A further counter-question is : how slow do things need to be before they are no longer "rushed"? Or, are things always "rushed" if something is happening we do not agree with? I'm happy for things to be debated. How long for? The events prompting this law did take place back in 2009. Humm ... You might think that knee jerk change is "populist". But, without community concern, how is the law ever going to change. That concern might be selective and populist. It might focus on "public" issues while ignoring the hidden significant ones. But at least it is a start.
I've been very critical of Alan Jones, and have written in support of the boycott here. I'm very critical of these "Shock Jocks", broadly speaking. But, nevertheless, it does seem that some very real injustices persist until the media pays attention. We write letters to parliamentarians that receive waffly answers from their staff if they even answer at all. My local MP did not return letters I sent on the topic of being able to complete my tax return with my Linux home office. And I've had other similar experiences. It should not be the case that issues are dealt with so differently depending on whether they are in the media's eye or not.

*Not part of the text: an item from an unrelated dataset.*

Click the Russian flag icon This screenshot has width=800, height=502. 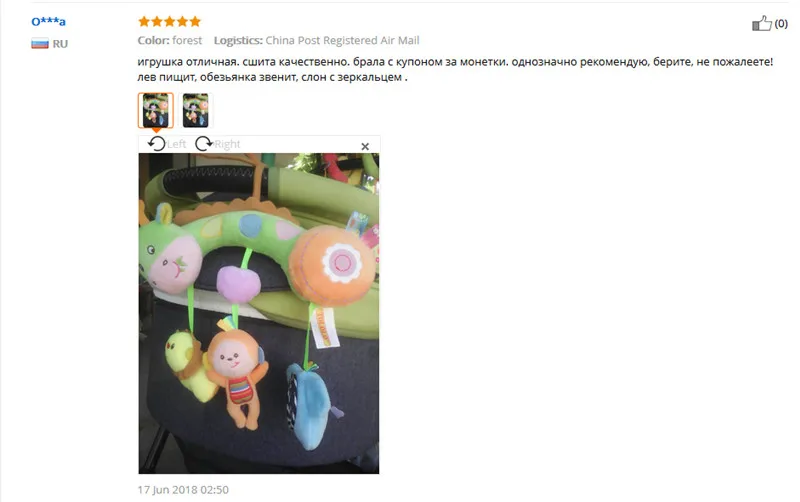coord(40,43)
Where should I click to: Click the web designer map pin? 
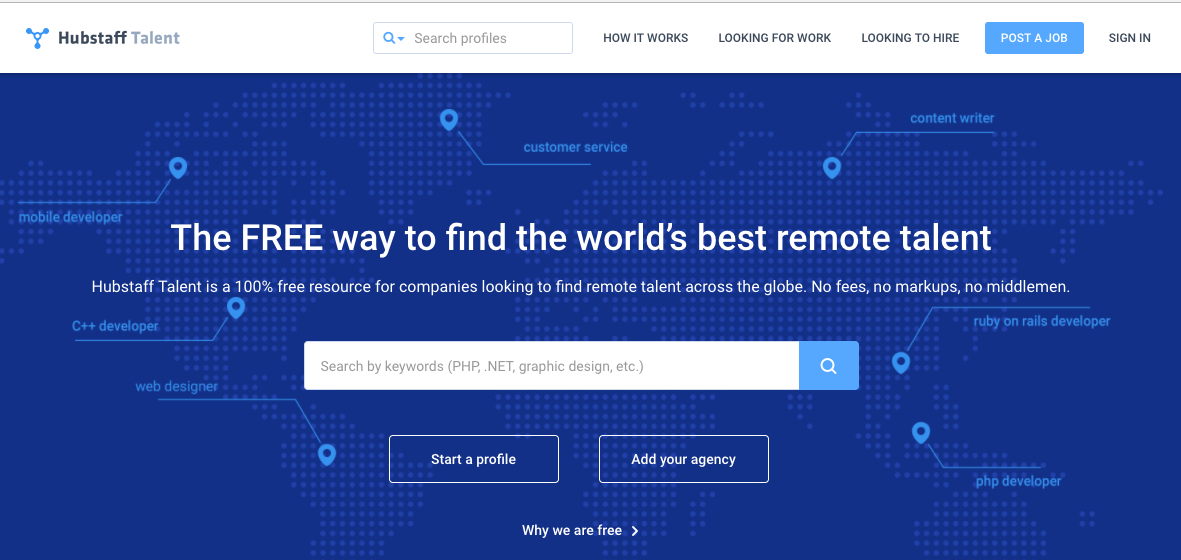click(326, 454)
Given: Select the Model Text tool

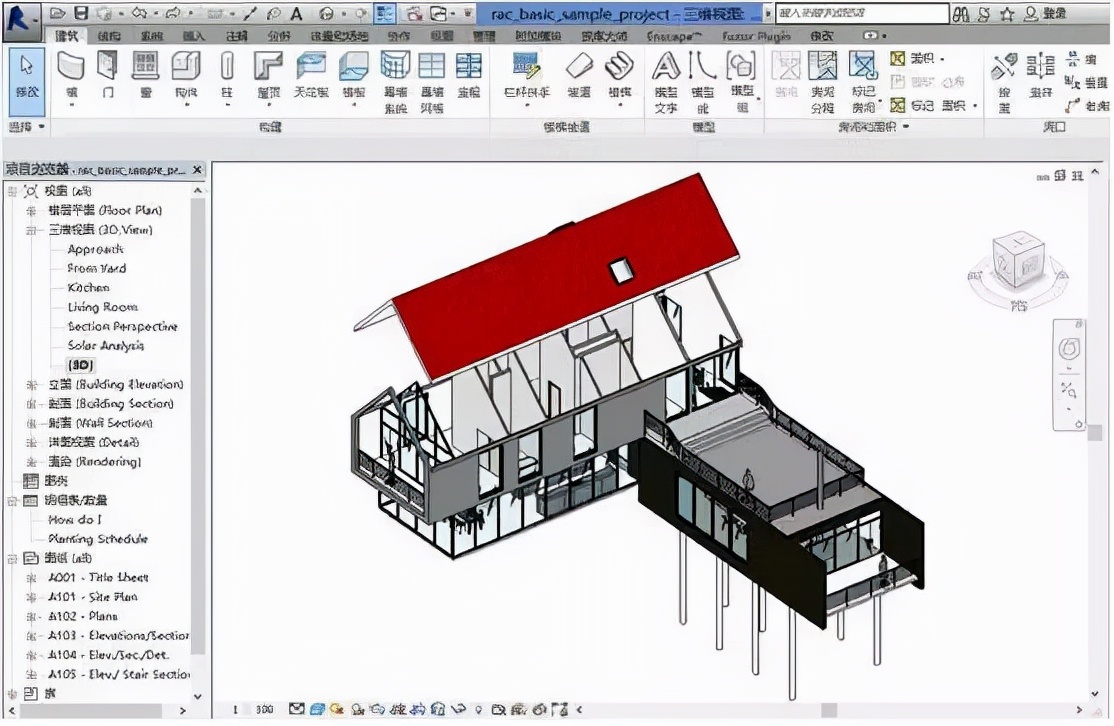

But that is the reality. As problematic as popular opinion is, it is the one chance we have for real accountability and change. It a resource we should draw on, not one we should dismiss.
So, here is an item of general concern, and Chris Spence had stepped up to the plate to try to change the law. But if there's not some concern motivating someone, will the law ever change - for better or worse?
In this world, a reality is that men are making laws for women. Laws are made in parliament for all of us, by "representatives"; there's no acknowledgement of the sexual bias in this "representation". Notionally, though, men in parliament "represent" women in their electorate. But do they ever "represent" them directly? Mostly they follow party policy. And then you have "conscience votes", an excuse for the most emotional in the electorate to make threats and beat the drum. Problematic in their own way, and I can't go there now. Laws are then interpreted, usually by men, in the judiciary. Yes, there are problems. But it is the best we can do.
Still, just as war is too important to be left to the generals, politics is too important to be left to politicians; so too, law is too important to be left to the lawyers. Yes, we should engage with the views of the professionals - but let's make our own choices too. The interesting thing is that, while there have been a string of legal opinions about how this law might set a precedent, Mr. B, a legally qualified friend has a quite different view.
It would be good if we could actually own the law in an informed manner. Instead, we have a polarisation between superficial populism and the elitism of the qualified. Invariably this degenerates into name-calling and squabbling. So much for the noble traditions of Westminster Democracy.
But if we do not own the law; if we are ever and always suspicious of change; will things ever change for the better? I hope we will see progress on the laws around same-sex marriage, voluntary euthanasia and reproductive freedom. Can we think a little laterally about changing the law? Because, otherwise nothing will ever change.